Your idea is more elegant than mine. So this should be the way to go.

>>  When using a different tag, that restriction
>> would not be present any longer. Is there a directive to get the number
>> of movements in a score?
> I don't think so - it is (d-PushPosition)(while (d-NextMovement))(set!
> number-of-movements (d-GetMovement))(d-PopPosition).
>>  Maybe I can come up with some code. Or do you
>> think that approach is not wise?
> 
> The advantage of using a single tag is that it can be (and is in this
> case) the name of the command, and so the user can re-run the command in
> the Movement Properties Editor. Directives that have a tag that isn't a
> command name are more difficult for the user to work with - Denemo
> doesn't know what command created them and can't give any guidance about
> them. There *is* a mechanism to mitigate this - you can write an
> "editscript" named after the tag and put that in the actions/editscripts
> directory, but I think that is over elaborate.
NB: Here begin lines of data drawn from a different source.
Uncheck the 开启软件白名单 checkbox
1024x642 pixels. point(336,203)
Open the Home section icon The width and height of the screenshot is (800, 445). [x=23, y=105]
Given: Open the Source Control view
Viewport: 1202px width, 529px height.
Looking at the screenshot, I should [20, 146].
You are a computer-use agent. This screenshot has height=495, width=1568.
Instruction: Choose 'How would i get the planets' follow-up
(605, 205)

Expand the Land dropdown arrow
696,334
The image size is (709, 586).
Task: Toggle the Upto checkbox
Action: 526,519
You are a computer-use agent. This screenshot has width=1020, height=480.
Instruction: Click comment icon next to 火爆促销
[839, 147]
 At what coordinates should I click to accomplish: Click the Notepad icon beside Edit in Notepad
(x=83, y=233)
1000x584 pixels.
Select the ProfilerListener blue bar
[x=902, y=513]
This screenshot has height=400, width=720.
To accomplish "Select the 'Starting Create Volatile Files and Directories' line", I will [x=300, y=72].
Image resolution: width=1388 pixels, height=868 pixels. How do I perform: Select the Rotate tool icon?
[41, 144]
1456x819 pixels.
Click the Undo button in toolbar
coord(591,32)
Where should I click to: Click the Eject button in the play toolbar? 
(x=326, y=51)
I see, I did not think of that.

>>>> * If you give an end movement number that is larger than the number of
>>>> movements and thus does not exist, the script does an infinite loop. In
>>>> that case the end movement should be set to the last present movement
>>>> and a warning be given.
>>>
>>> I've fixed this.
>>>
>>>> * If you give an end movement that is before the start movement, the
>>>> lilypond code is erroneous. That should be checked and an error message
>>>> given.  For example before line 32: (if (< end (d-GetMovement))
>>>> (d-InfoDialog "Chapter end cannot be before chapter start!") (begin ... ))
>>>
>>> that fix also prevents bad code generation in this case
>>
>> I suggest to give a message to the user in this case, e.g. by inserting
>> (d-WarningDialog (string-append (_ "Invalid movement number: ") end ))
>> as else branch of the (if ...) starting in line 28.
>>
>>>> * The end movement cannot be changed. (This becomes important if one
>>>> insert a movement at the end of a chapter.) If you click on EndChapter,
>>>> you just get an information dialog. It would be more convenient be told
>>>> the movement number where the corresponding start is and given the
>>>> option to move the EndChapter to another movement. Workaround is to
>>>> delete and re-insert.
>>>
>>> Hmm, it seems you have to delete the start as well as the end and the
>>> re-instate.
> 
> actually, there should be a cleverer way - you make a button that will
> create a clone of the End Chapter, then delete that End Chapter, move to
> the movement where you want the end to go and use the button to
> reinstate the End Chapter in the new position.

That sounds like a good possibility. However, it also sounds like a lot
of work for which I don't have the time right now.